Short answer
A print shop should follow up on quotes with a visible status, scheduled reminders, a clear next step, and different messages for waiting-on-customer, waiting-on-art, price objection, deadline risk, and dormant leads.
What people are really asking
The customer wants a simple operating pattern that stops quotes from dying quietly.
- Quotes need owner/staff visibility after they are sent.
- Follow-up should pause when a human is actively talking to the customer.
- Messages should mention the next decision, not just ask if they are still interested.
- Lost rules should be explicit so pipelines do not stay inflated.
How The Print Shop CRM handles it
The Print Shop CRM can create quote stages, follow-up tasks, SMS/email templates, and owner dashboards so every quote has a next action.
- Separate draft, sent, revision, approved, declined, and stale statuses.
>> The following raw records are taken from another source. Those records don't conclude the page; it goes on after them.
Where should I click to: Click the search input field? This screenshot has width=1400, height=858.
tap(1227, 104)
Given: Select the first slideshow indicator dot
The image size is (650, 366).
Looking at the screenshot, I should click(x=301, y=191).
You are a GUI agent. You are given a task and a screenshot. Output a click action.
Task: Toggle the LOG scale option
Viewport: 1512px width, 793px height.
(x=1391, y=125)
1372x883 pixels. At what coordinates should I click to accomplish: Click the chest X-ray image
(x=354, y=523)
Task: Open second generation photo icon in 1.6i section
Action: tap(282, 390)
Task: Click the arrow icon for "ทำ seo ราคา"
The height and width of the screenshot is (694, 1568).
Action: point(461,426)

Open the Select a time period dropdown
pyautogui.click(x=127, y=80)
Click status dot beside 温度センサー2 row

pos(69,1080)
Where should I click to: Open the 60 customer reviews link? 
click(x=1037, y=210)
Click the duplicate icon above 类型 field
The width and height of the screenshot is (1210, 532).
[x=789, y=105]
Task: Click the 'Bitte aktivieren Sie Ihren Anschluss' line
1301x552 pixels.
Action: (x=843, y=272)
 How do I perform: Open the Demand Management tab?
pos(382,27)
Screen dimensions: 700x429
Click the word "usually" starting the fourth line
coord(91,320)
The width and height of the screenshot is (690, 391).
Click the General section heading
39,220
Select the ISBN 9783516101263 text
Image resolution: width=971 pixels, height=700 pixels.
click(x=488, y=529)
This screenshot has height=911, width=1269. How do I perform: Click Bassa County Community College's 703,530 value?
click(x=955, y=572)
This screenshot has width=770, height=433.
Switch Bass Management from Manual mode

- Use reminders at predictable intervals.
- Ask for one missing decision at a time.
Related questions this answers
These are the plain-English variations a buyer or owner usually searches before they contact someone.
Common questions
Should quote follow-up be automated?
The reminders can be automated; sensitive replies and unusual jobs should still route to a human.
How often should shops follow up?
Enough to stay useful without sounding desperate. Timing should depend on deadline and job value.
What should a follow-up say?
It should name the quote, deadline, next step, and easiest way to approve or revise.